---- Source data

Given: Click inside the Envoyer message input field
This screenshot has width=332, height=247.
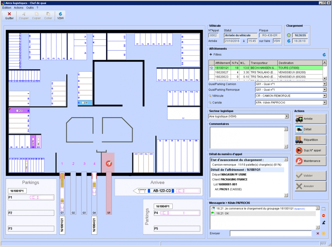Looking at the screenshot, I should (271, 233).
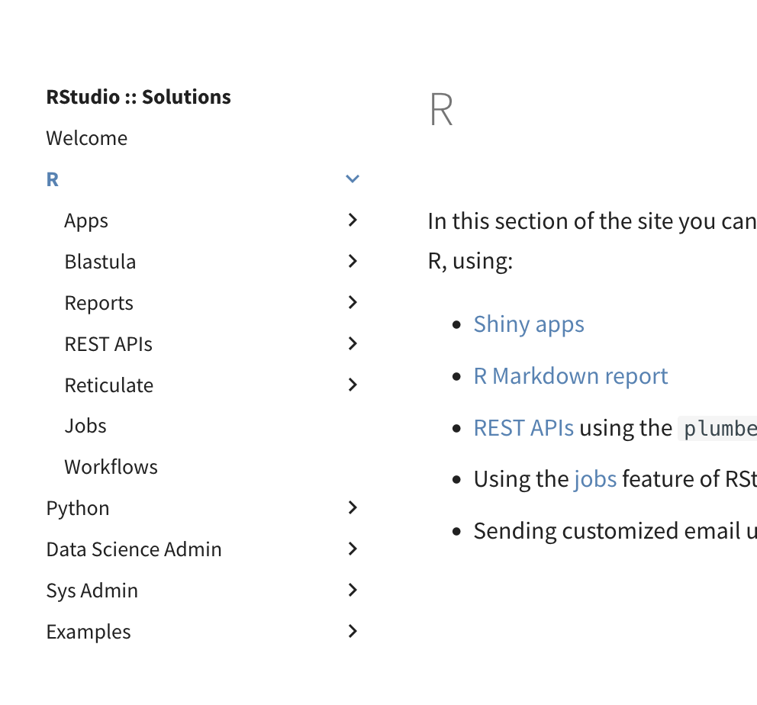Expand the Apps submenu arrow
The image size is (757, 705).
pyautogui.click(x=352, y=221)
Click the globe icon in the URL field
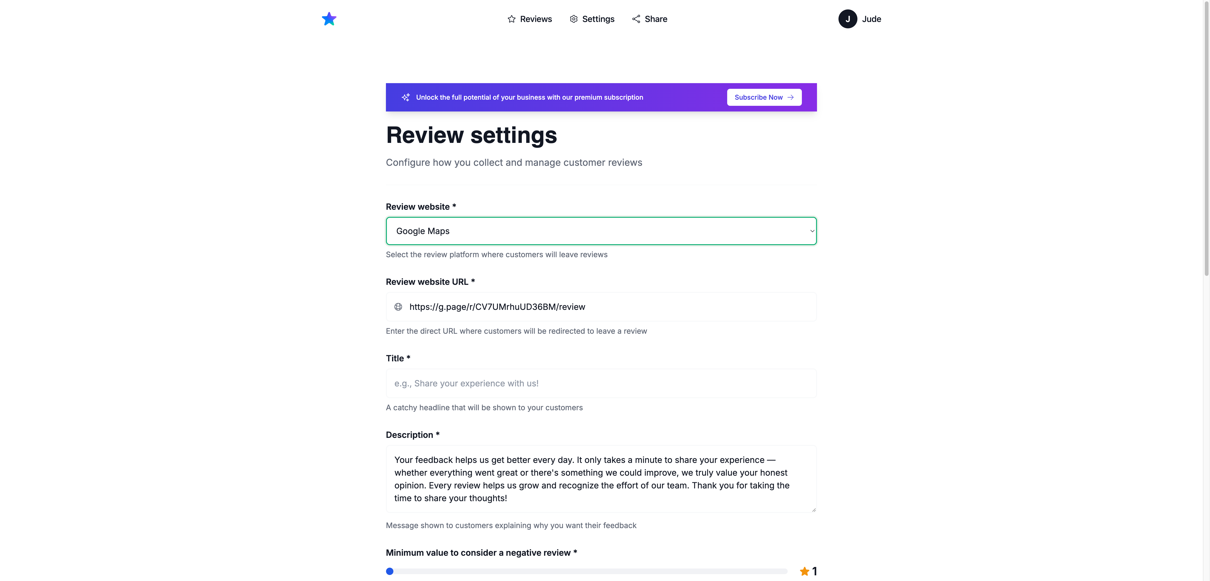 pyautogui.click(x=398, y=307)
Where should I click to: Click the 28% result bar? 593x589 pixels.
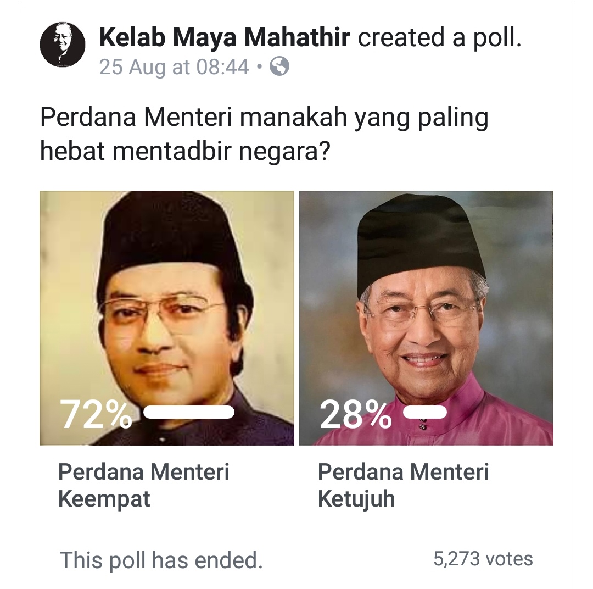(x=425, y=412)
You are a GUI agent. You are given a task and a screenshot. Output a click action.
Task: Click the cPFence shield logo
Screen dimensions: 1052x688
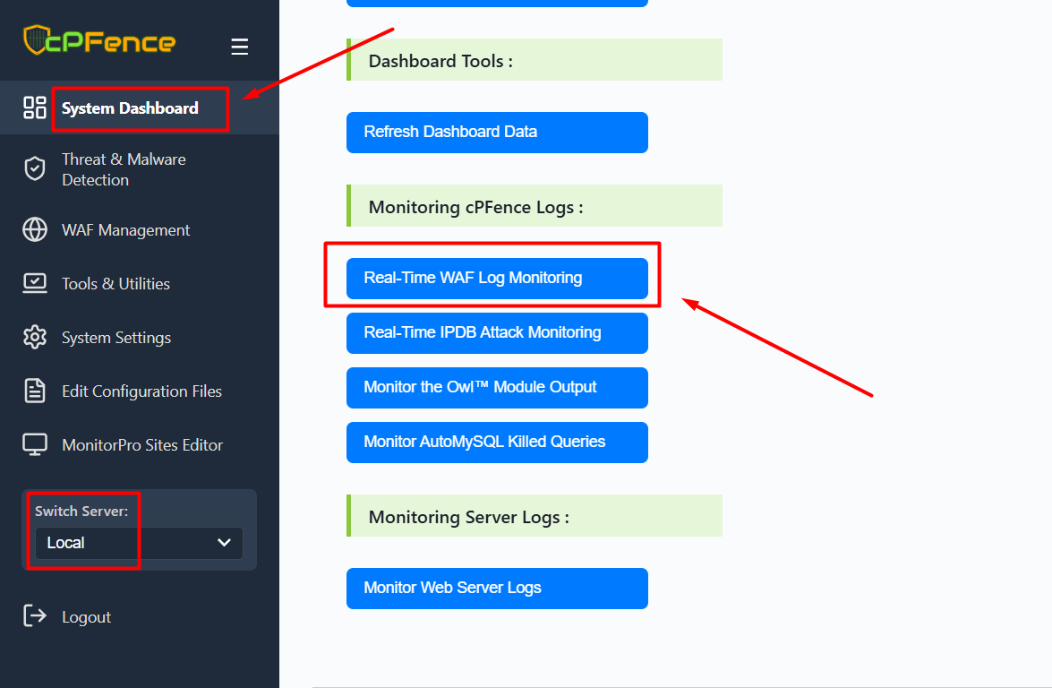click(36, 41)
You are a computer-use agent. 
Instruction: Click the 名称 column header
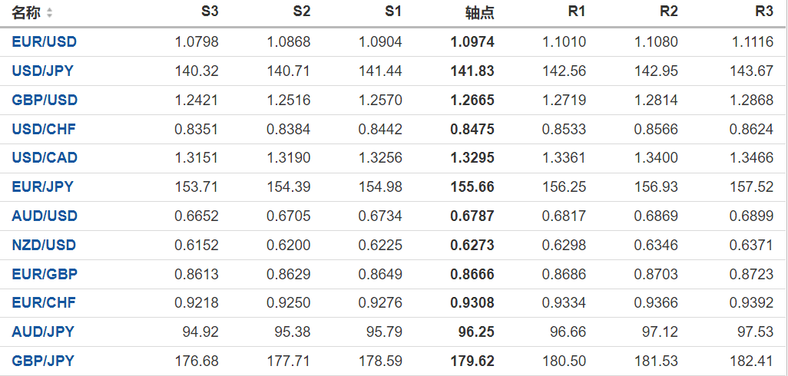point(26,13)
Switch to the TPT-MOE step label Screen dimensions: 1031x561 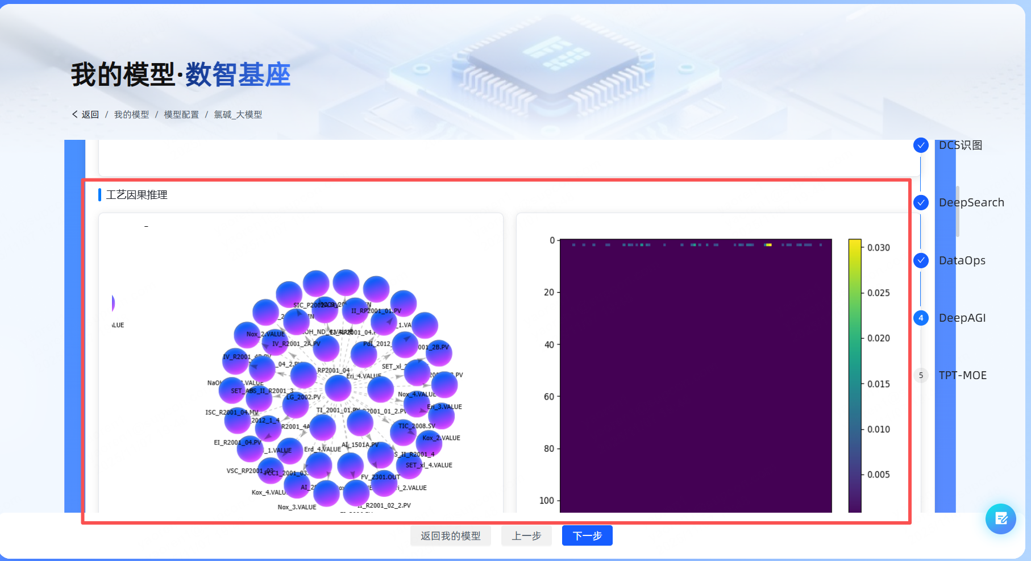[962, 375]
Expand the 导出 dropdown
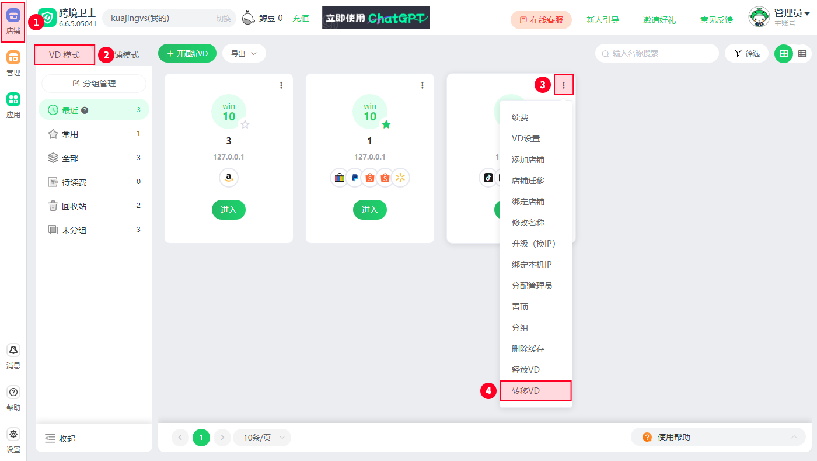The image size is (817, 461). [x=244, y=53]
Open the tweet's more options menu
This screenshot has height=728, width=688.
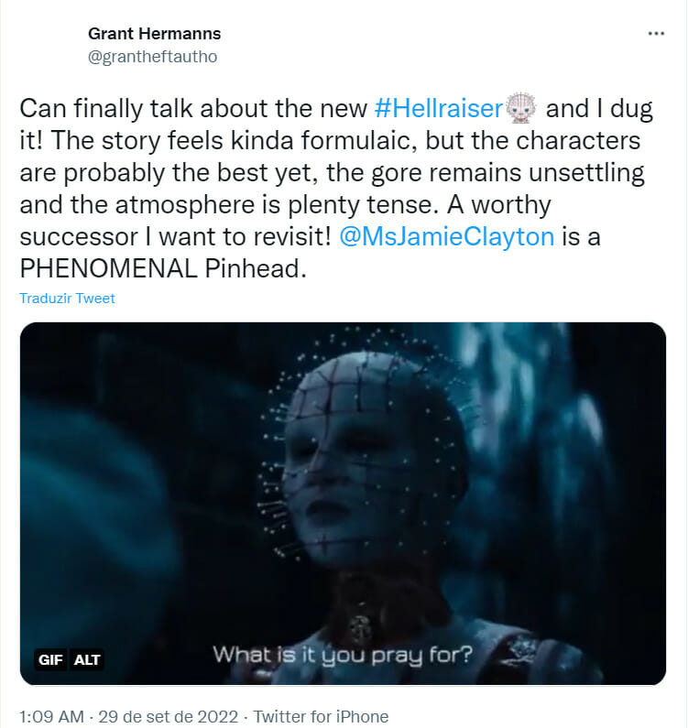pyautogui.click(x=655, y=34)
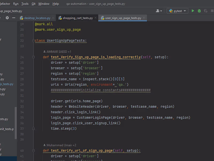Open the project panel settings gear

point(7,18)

--------

Each line above starting at the one holding "This screenshot has width=332, height=247." and ending at the one holding "Task: Click the cPFence shield logo" should be set down exactly as it stands, both ends included, with no pictures.

• **Finished task**
This screenshot has width=332, height=247.
Looking at the screenshot, I should (271, 233).
Expand the Apps submenu arrow
The image size is (757, 705).
pyautogui.click(x=352, y=221)
Click the globe icon in the URL field
 pyautogui.click(x=398, y=307)
Where should I click to: Click the 28% result bar? 593x589 pixels.
(x=425, y=412)
You are a GUI agent. You are given a task and a screenshot. Output a click action.
Task: Click the cPFence shield logo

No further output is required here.